Learning from mistakes

When asked for lessons he’s learned as a leader, Bates doesn’t point to a major achievement or company milestone.

Instead, he said, “I never realized how often I was wrong. That's been the biggest thing that I've learned.”

“Because you assume that the market is going to respond a certain way, or customers will respond a certain way,” he said. “But because of my own personal knowledge and history in this industry, I viewed it very differently. And what makes perfect sense to me, is not necessarily going to resonate with others.”

Bates described himself as having “an enormous appetite for risk,” but recognizing when a course correction is needed.

“It's finding a balance as you're trying to push a business forward, and having enough humility, so that you can look and realize when you've been wrong, when you should redirect that something, you just need to tweak something a little bit differently,” he said. “And don't fall on the hill.”

As one example, he cited the launch of RxIQ as a standalone product.

“I should have had RX IQ out in the marketplace as a standalone product 18 months ago, but I wanted to keep it with our platform, because I was so convinced of the power of both,” he said. “But the fact is RX IQ has an incredible value proposition on its own.”

Bates emphasized the value of building a capable team. He said he's aware of his "blind spots" and brought in people from other industries to provide different perspectives.

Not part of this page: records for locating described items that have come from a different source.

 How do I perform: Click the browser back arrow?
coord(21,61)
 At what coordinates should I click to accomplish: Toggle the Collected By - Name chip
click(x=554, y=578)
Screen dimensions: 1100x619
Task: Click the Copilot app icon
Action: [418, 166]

He also stressed the importance of giving team members the authority to run with key initiatives.

“I've pushed a tremendous amount of decision making down to my direct reports and enabling them, so things don't have to go through me. And they're incredibly capable people, they have great business instincts,” Bates said. “And I think that what you'd end up with is much better outcomes, when you allow people the autonomy to really make decisions and go get things done without overshadowing them, or, you know, holding them too close.”

Bates identified the company’s culture as one of the main ingredients for the success of RxSense.

“We've created this culture, where it's a place where people want to work,” he said. “There's incredible trust and collaboration. We bring new people into this company all the time with open arms. And we've really entrusted folks to use your best judgment and make decisions.”